There are stories of grief and horror from the 2020 fires that will never really vanish. But Cody Desautel from the Colville Reservation sent me photographs of two stands of trees, both full of ponderosas, both visited by a severe blaze that season. One had seen good fire in seasons past—Desautel had burned it himself two decades previously—and another had not. The untreated patch of forest was entirely blackened and all the pines dead.
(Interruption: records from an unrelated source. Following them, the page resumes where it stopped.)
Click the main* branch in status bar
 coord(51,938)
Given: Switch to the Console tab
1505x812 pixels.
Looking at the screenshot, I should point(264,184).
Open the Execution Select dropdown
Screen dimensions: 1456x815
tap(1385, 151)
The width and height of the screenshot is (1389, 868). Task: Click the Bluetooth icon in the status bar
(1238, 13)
But the patch that had experienced prescribed fire twenty years ago looked almost unscathed by the 2020 blaze, except for a charred snag on the ground.

Eventually, I went alone that fall to visit the blackened shores of Omak Lake, an inland saltwater body on the Colville Reservation, full of cutthroat trout—down a road that wound out of the town of Omak, through a canyon and onto a ridge. Most of this landscape was sagebrush-steppe and a bit of farmland and orchard. Both sides of the road and much of the eighteen-mile lakeshore were black as tar. In some places, nearly every bush, every branch, nearly every pine was burned. Charred stems of bitterbrush and sage prickled across the hills like oversized thorns. I saw a mother doe and two fauns dash across the roadside, searching for something edible, finding it in a still-green irrigated field. The scene shocked me. But I tried to see it differently, knowing that some things would regrow.

If we are going to make it through this unruly era intact, I think we will need to keep remembering how to renew the world.

We will also need to change our relationship with other things that burn—the ancient forests that now exist as coal and petroleum, the fuels that are driving up the planet’s temperature. But that is a story for another chapter.